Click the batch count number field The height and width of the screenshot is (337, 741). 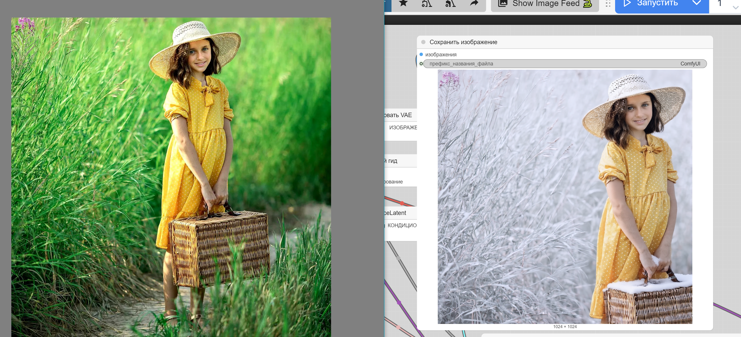click(720, 3)
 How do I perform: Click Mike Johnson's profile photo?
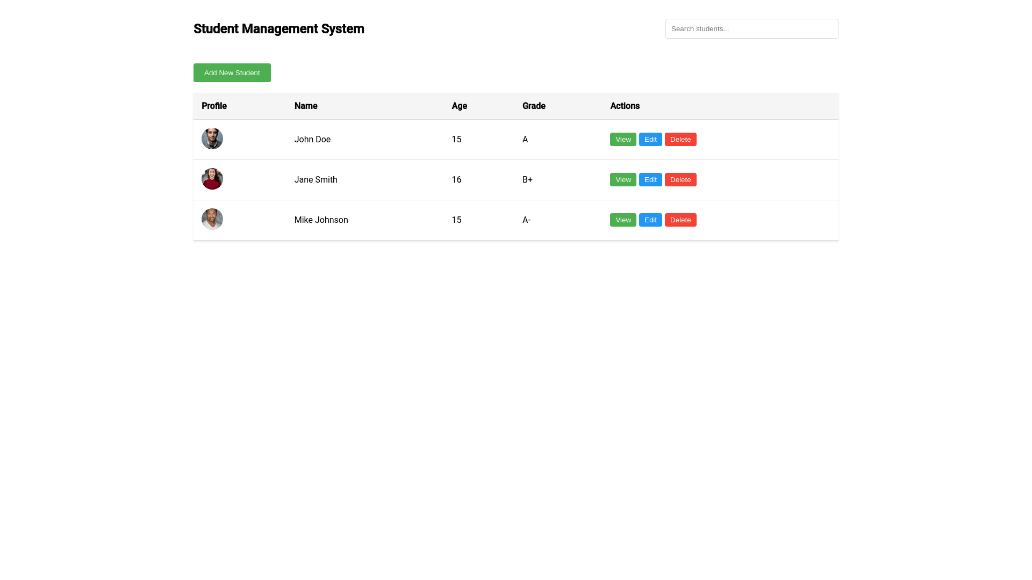pyautogui.click(x=212, y=219)
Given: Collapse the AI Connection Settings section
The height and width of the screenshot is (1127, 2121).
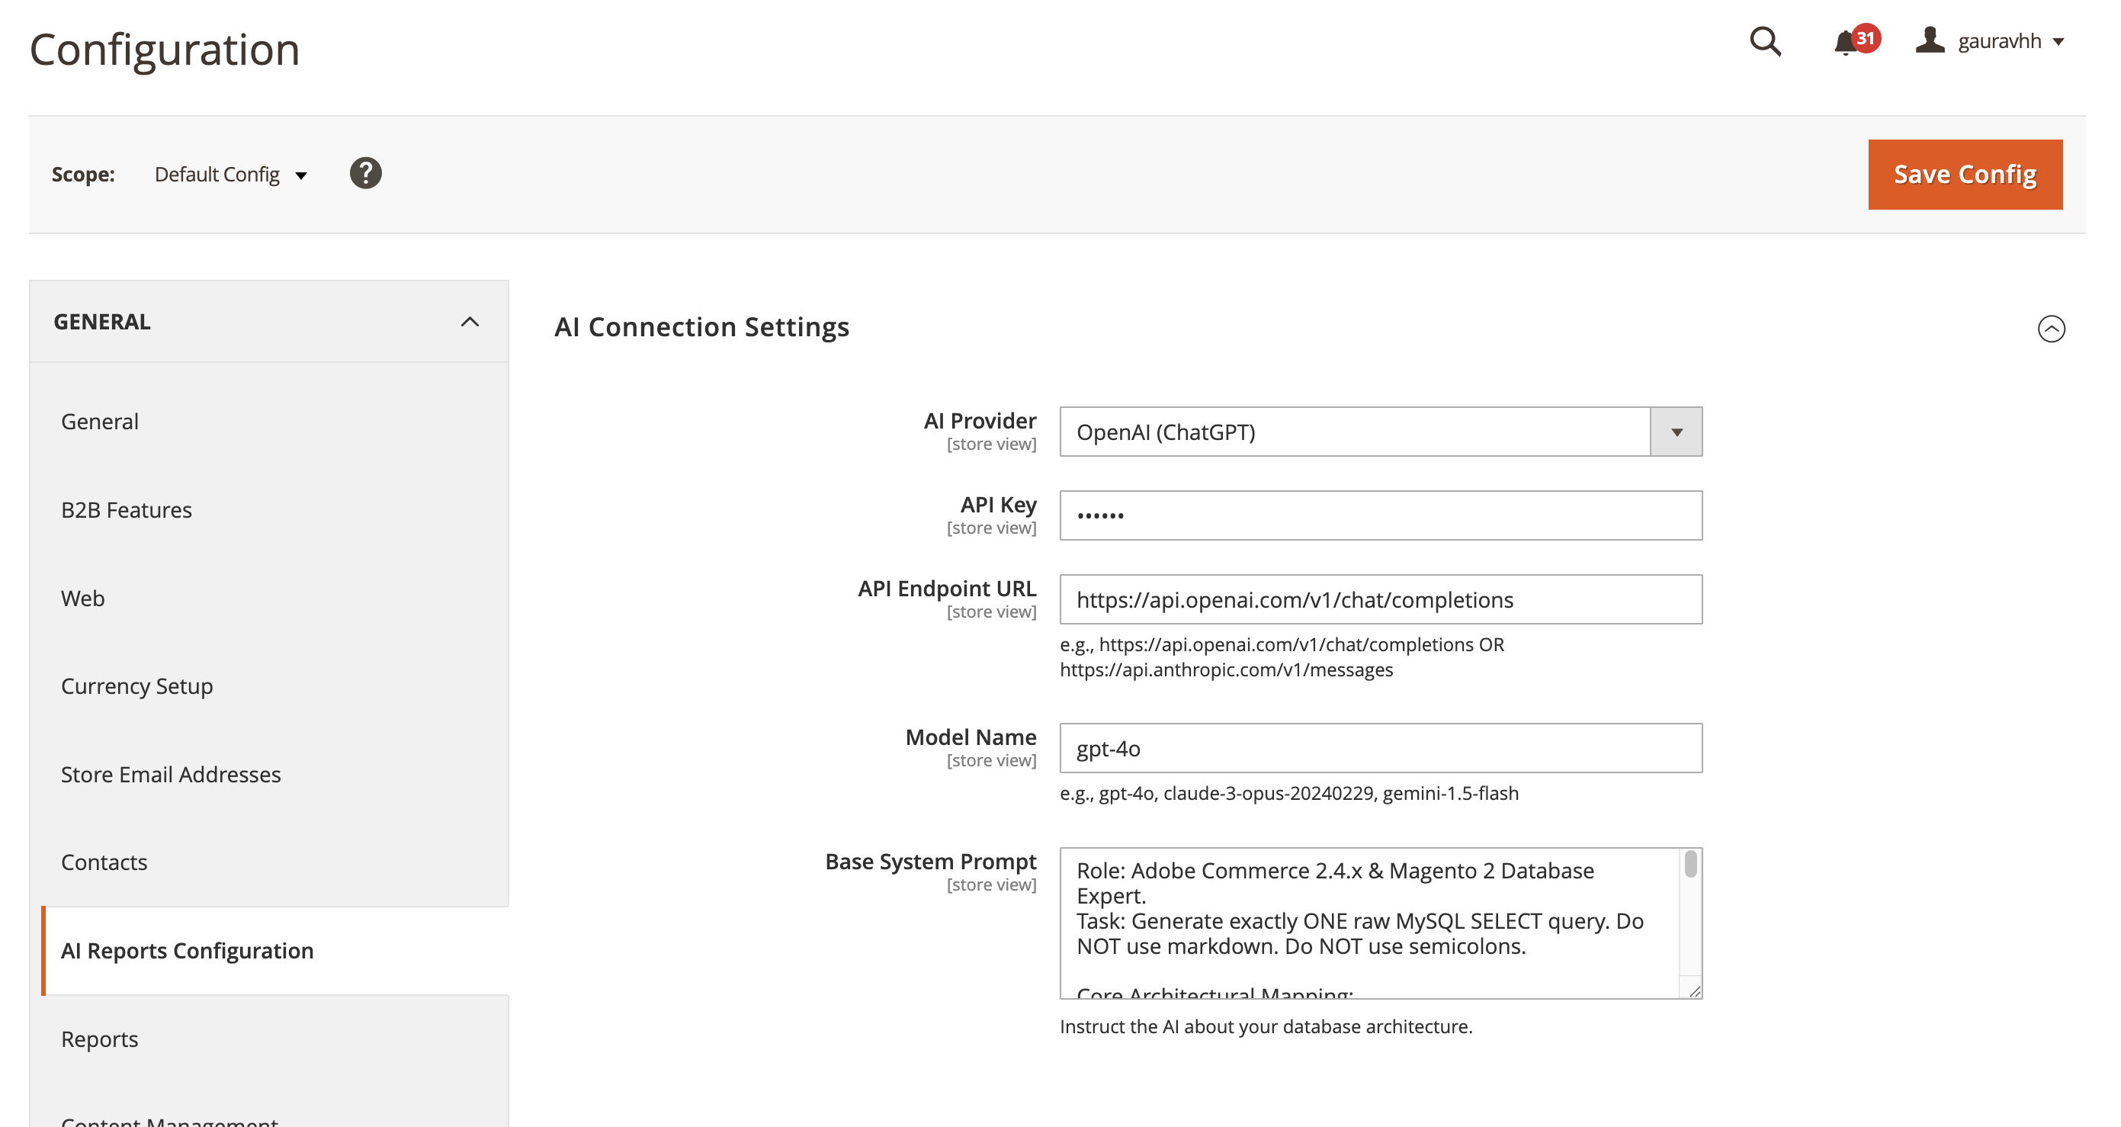Looking at the screenshot, I should [x=2052, y=328].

□ □ □ □ □

WHAT THIS TASK INVOLVES = In the listing, find the line containing "Given: Collapse the" and repeat it and every later line through the last one, word for word, excluding the pictures.

ANSWER SPACE =
Given: Collapse the AI Connection Settings section
The height and width of the screenshot is (1127, 2121).
Looking at the screenshot, I should [x=2052, y=328].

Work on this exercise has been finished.